DOCUMENT SECTION: Begin
I used WiFi when it first came out--PCMCIA cards, external stick on antennas, etc. Worked as advertised but nobody gave a shit about them---until you sat in front of somebody and used it. It was almost a virus and spread like one.

Then everybody gave a shit. And look where we are now.

Everything on your phone--everywhere--is the endgame.


> Everything on your phone--everywhere--is the endgame.

The endgame is everything on every device you own. Sometimes you'll use your watch. Sometimes your phone. Sometimes your tablet or laptop and sometimes your big screen TV. It's just differently sized screens that all connect to your data in the cloud.

That is the endgame here. Nobody wants to go swimming with their phone or watch a feature film on their phones or do 8 hours of office work on their phones.


“No wireless. Less space than a Nomad. Lame.”


I am on the other side of this bet. I believe it is just a matter of time and the Surface Pro / iPad Pro are paving the way for just that.


Agreed. I think it makes perfect sense to have a phone that can plug into a tablet or any other form factor. The thermals might not let you run an iPhone-in-tablet as fast as a dedicated iPad, but given how fast their chips are getting, it's probably just a matter of time.


But Microsoft have no phone offering. And if they release a new phone, as a an ex-hobbyist Windows Phone developer who experienced all the consumer and developer hostile moves (no upgrade from 7 to 8, numerous lies, etc.) I'll be very reluctant to target this platform again. Other devs with experience on the previous phone platforms will probably have a similar view on the matter.


Actually we don't know that. Apple and Microsoft are the only companies which can really deliver on this promise and I can't see Microsoft being in the position to move their dev base to a convertible future, but Apple... If they try they can deliver (its not a given, but if they execute and the strs align, it could happen).


They don't give 'half a shit' because they are crappy. And that's not necessarily their fault.

Given the current performance numbers and the fact that we are switching to USB-C, which allows high speed connections to multiple types of devices, and we may be reaching a point where this is actually feasible.


You might be right, but I'd like to unpack that a little. Why would that be the case?

Obviously, the laptop form factor is missing, but it would be...interesting if the iPad, iPhone, and MacBook were all pretty much the same compute device with different form factors and different battery sizes and possibly different storage sizes. Honestly, the form factor and user experience are going to be the biggest user-visible differences, and those are also the things Apple seems to care the most about (even if they don't consistently get it right!)

Also, why would you want a single physical device anyway? Because hardware is expensive? Sure, maybe. Because you want to keep all your data in one place? That's the purpose of iCloud. Because you don't trust the cloud and want to keep all of your data physically on the same device and still access it from multiple form factors? That's a small fringe of the market that probably wouldn't buy Apple products anyway.


> why would you want a single physical device anyway?

All my files and apps setup they way I want them on a single device that's with me 24/7. Complete privacy and security because my data never leaves my device (except for backups to a time machine or iCloud).
DOCUMENT SECTION: End
GIVEN DATA: Begin
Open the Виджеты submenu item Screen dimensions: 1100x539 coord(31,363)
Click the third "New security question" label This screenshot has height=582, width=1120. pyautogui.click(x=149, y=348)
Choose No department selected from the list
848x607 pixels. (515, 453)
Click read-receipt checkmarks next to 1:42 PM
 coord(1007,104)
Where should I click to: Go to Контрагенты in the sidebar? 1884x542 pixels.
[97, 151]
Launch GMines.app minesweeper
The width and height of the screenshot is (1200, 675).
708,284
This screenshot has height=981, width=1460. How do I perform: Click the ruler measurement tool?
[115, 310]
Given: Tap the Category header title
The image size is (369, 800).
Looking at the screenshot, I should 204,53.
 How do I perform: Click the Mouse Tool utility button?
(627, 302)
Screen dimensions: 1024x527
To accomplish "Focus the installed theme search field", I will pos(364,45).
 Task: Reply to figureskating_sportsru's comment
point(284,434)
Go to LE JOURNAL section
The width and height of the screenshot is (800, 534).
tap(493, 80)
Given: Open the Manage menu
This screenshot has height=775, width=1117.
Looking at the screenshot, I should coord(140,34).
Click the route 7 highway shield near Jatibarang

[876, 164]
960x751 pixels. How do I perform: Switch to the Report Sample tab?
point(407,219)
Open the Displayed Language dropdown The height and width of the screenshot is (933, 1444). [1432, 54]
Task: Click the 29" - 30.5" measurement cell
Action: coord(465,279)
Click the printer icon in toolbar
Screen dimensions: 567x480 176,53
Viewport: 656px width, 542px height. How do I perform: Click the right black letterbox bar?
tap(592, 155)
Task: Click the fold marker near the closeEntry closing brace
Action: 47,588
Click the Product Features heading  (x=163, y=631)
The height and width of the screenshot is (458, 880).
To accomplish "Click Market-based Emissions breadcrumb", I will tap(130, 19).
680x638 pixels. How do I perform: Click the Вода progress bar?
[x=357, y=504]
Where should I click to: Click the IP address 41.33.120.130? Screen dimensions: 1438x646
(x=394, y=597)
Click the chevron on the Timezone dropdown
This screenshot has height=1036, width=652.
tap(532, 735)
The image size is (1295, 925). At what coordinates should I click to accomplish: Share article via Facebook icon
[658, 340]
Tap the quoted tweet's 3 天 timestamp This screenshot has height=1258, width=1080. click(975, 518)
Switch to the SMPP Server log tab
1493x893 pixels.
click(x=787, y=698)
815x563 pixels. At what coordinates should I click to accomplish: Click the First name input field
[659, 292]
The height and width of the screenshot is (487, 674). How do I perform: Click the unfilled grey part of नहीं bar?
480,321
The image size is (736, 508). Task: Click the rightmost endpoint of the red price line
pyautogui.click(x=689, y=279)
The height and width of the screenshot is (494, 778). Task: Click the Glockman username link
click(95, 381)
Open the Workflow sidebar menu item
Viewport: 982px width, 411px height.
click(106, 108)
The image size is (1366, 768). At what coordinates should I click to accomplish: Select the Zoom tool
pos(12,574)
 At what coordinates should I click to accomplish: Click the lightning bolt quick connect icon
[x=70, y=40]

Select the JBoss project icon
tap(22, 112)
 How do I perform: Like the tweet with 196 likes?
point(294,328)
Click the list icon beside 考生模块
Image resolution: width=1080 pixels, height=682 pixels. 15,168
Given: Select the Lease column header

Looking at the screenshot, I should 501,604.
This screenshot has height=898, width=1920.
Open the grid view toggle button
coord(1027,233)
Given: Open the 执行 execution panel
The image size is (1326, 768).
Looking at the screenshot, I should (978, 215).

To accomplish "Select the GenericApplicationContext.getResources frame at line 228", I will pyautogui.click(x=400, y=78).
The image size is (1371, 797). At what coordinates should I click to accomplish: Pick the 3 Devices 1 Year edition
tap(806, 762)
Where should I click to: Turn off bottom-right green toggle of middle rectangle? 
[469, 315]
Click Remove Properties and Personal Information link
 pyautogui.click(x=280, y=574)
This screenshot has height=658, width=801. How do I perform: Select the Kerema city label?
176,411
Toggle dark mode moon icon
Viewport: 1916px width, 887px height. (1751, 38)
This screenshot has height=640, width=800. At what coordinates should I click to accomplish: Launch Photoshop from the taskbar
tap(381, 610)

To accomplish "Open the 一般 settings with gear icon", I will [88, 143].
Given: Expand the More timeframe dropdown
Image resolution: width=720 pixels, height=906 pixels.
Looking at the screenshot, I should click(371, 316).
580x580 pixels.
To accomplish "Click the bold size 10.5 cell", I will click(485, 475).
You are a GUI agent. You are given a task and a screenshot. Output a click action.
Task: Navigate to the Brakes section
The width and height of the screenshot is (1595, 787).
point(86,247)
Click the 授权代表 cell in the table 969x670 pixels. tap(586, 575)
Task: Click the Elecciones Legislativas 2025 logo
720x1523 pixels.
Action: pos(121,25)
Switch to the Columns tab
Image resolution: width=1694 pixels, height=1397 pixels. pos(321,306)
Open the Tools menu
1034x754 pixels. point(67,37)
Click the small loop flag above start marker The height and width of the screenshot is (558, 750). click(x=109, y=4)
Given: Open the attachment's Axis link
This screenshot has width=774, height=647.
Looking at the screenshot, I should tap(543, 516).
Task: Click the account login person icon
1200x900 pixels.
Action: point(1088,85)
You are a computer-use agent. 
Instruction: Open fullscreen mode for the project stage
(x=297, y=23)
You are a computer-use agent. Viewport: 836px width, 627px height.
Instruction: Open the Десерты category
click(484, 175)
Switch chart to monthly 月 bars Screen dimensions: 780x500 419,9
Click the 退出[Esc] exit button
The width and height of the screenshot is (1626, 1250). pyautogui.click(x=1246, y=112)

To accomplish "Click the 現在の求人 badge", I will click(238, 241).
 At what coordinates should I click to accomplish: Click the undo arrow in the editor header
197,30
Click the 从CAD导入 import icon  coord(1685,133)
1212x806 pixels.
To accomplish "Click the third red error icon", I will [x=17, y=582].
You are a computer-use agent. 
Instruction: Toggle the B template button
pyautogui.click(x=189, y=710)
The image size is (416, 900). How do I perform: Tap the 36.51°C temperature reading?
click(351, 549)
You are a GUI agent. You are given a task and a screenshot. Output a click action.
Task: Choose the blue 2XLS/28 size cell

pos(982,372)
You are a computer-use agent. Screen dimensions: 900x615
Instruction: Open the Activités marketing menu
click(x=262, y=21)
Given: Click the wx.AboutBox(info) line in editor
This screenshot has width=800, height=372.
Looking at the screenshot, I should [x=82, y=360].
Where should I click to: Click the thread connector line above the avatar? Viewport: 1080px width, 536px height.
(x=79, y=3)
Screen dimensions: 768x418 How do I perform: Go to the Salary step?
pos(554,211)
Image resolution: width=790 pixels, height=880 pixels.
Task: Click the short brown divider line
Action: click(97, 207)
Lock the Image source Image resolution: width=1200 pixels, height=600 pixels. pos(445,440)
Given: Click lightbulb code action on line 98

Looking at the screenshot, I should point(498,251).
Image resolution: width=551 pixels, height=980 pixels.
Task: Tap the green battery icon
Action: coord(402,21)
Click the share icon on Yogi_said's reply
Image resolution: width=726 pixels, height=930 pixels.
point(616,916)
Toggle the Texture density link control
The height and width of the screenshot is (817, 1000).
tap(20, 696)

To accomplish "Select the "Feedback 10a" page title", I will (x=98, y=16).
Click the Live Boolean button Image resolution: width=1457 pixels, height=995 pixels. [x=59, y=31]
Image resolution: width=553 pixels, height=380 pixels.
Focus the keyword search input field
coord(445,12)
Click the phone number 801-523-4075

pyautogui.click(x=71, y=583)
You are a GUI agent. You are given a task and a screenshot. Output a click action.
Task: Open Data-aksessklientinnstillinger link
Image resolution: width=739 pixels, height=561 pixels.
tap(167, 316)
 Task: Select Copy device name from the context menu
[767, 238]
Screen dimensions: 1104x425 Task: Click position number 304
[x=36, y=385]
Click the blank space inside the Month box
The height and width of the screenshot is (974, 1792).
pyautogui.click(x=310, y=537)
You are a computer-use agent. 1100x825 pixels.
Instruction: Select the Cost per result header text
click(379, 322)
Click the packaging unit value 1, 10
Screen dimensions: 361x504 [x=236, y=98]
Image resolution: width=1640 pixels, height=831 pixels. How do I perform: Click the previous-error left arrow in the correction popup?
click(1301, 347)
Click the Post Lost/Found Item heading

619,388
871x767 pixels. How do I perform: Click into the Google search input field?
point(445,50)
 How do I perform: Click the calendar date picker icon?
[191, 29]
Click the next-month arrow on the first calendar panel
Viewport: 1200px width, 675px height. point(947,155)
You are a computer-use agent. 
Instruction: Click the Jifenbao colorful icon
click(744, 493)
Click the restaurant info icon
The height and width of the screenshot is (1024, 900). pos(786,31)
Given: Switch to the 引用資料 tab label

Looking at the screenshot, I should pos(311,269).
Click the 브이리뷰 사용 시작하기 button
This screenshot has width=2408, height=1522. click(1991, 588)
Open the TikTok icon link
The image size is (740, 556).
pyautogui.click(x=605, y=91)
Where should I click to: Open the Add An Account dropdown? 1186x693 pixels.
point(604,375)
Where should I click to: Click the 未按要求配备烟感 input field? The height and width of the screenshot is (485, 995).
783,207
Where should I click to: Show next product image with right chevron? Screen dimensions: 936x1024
GIVEN DATA: End
▶ [BRIEF 1]:
Rewrite the paragraph of the discussion that begins "Also, why would you want a single physical device anyway?" as a brief list, keeping its main points.
▶ [BRIEF 2]:
Answer these from the discussion:
(a) What hardware does the writer recall using with early WiFi?
(b) Which two products are said to be paving the way for the bet described?
(c) What connection standard is named as allowing high speed connections to multiple types of devices?
Base your answers on the discussion alone.

▶ [ANSWER AREA 1]:
Possible reasons for wanting one physical device, with the writer's response to each:
- Hardware is expensive: maybe.
- Keeping all data in one place: iCloud already serves that purpose.
- Distrusting the cloud and wanting all data physically on one device while still reaching it from multiple form factors: this is a small fringe of the market that probably wouldn't buy Apple products anyway.

▶ [ANSWER AREA 2]:
(a) PCMCIA cards and external stick-on antennas.
(b) The Surface Pro and the iPad Pro.
(c) USB-C.